● **EXERCISE**
Please count how many lines of the following listing contain the string "below", treating uppercase and lowercase as different, and give only the number.
* start *
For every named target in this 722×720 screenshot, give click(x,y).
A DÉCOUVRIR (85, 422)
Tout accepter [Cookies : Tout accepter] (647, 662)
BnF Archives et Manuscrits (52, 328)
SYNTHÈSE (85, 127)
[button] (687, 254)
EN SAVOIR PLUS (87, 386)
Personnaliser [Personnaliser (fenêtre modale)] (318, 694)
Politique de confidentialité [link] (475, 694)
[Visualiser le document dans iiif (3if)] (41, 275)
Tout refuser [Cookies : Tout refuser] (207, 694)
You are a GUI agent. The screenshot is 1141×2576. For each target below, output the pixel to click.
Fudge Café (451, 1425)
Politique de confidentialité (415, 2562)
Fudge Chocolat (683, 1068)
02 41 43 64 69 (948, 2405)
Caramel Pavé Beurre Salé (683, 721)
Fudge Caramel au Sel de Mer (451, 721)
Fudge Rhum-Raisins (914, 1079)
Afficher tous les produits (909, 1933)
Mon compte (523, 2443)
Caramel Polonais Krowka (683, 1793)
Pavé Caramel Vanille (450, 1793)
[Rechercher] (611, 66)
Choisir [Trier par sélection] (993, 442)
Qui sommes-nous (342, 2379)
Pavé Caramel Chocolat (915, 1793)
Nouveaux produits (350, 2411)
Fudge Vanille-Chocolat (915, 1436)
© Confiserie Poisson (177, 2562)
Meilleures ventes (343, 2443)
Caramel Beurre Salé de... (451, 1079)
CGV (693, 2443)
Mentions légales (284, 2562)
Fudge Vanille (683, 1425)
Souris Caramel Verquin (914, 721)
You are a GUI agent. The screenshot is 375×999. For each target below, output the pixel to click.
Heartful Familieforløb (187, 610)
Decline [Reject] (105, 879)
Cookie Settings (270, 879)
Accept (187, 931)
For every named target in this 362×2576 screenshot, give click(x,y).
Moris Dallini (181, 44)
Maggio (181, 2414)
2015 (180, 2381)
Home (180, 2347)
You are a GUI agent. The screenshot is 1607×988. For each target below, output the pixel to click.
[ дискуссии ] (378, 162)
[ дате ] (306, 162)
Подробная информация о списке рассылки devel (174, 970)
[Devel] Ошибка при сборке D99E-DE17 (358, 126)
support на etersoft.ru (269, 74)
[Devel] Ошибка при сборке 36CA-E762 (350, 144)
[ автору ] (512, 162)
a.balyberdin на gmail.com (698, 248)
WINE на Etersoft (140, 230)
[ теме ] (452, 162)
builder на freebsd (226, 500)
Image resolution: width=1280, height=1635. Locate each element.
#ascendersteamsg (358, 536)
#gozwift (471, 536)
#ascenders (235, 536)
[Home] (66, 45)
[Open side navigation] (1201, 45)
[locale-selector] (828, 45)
* end *
● **FINISHED ANSWER**
3